We knew that Black America would be well-represented on the Inauguration Day for President Joe Biden and Vice President Kamala Harris, the first Black person and woman to hold the position. But the ceremony ended up highlighting Black folks and culture way more than anyone could have predicted. From powerful words to stunning fashion, here are the seven blackest moments from the inauguration.
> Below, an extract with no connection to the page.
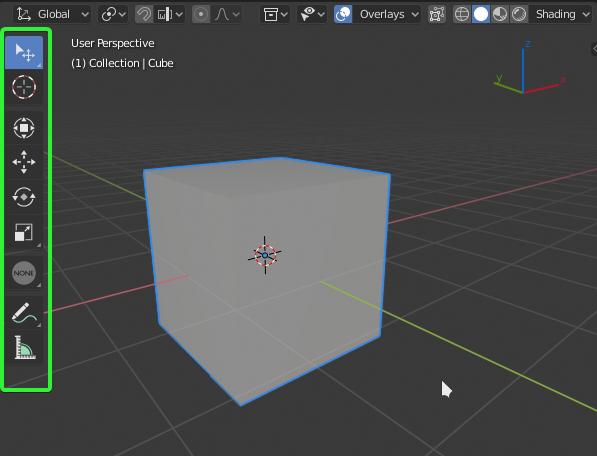Toggle viewport overlays visibility
597x456 pixels.
(343, 14)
1. Officer Eugene Goodman’s “What’s Gucci with you?” facial expression

Eugene Goodman escorted Harris moments before she was sworn in. Viewers who had previously only seen the Capitol Police officer facing down domestic insurgents at the Capitol Building on Jan. 6, remarked on Goodman's appearance. Two things stood out most: His Gucci scarf and his piercing, “Who wants some?” expression as he looked over the crowd. He was focused as ever on keeping the peace.

2. Former President Barack Obama’s congratulations to Harris

Obama’s fist-bump greeting to Harris made a splash on social media, as Blavity previously reported. The gesture was not only a COVID-friendly acknowledgment but it was also a subtle nod to Black culture. And it was possibly a subtle “forget you” to haters who criticized both Obama and Harris for similar greetings in the past. The moment was dripping with meaning for everyone to take in.

Add in Obama’s words to Harris, “I’m so proud of you,” and you have an image that Black folks are printing out to have framed.

3. The Harris family’s shoe game remains on point

Many inauguration viewers highlighted Harris’ inauguration wardrobe by Black designers, as Blavity previously reported. But as Sen. Amy Klobuchar spoke during the ceremonies, eagle-eyed viewers also marveled over a pair of Air Jordan Dior 1’s descending the stairs behind her.

Turns out those decked out feet belong to Nikolas Ajagu, one of Facebook’s highest-ranking Black executives who's married to Harris' niece, Meena.

When asked about her husband’s footwear choice on Twitter, Meena used few words to confirm that the sneakers were real.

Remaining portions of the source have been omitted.